The difference between Refugee and Migrant

  • Refugees enjoy a distinct and unique standard of protection under international law.
  • A refugee is any person who, owing to a well founded fear of being persecuted for reasons of race, nationality, etc migrates to other countries.
  • Refugees enjoy certain special protections under law, such as safety from deportation to the country where they face persecution; protection of basic human rights without racial or religious discrimination, or of national origin; access to fair and efficient asylum procedures; provision of administrative assistance, and so on.
  • On the other hand, migrants (persons who choose to leave their home state, principally in search of a better life, as opposed to escaping some form of persecution, internal strife or armed conflict) do not enjoy any protection and/or privileges under international law. Countries are therefore at liberty to deal with migrants under their own immigration laws and processes.
  • Therefore, the conflation of refugees with migrants can seriously undermine and prejudice the public support available to such displaced persons.

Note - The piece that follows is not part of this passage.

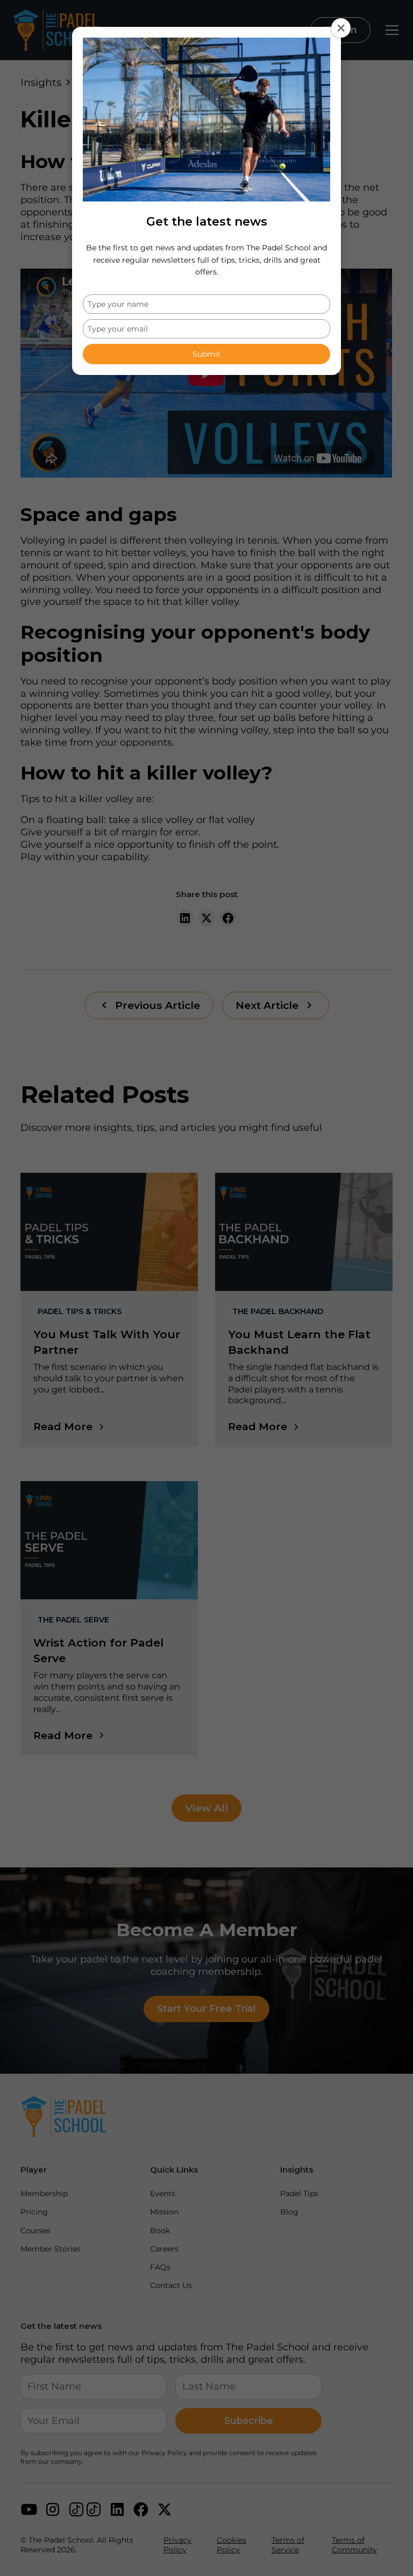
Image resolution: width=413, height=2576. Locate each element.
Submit (206, 354)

Role of the Euro-Atlantic powers in Mediterranean Refugee Crisis-Updated on 15/09/2015

  • Having an abundance of energy resources, West Asia was and is geo-economically extremely relevant for the U.S. and its European allies.
  • Euro-Atlantic powers used coercive tools for prompting their narrow political-economic agendas in this region after the end of the Cold War.
  • Iraq is in ruins, even though it does not possess any weapons of mass destruction.
  • Libya which was bombed by NATO in 2011, is currently a battleground for different ethnic groups.
  • On the pretext of supporting pro-democratic forces in Syria, western powers ended up helping the radical groups, providing necessary fodder for the birth of the deadly Islamic State.
  • Afghanistan, also one of the known battlefields of the Cold War, was deserted by the West after the disintegration of the Soviet Union.
  • Post 9/11 US war against Afghanistan (to destroy Al-Qaeda’s terror network) the country went back into total ruins.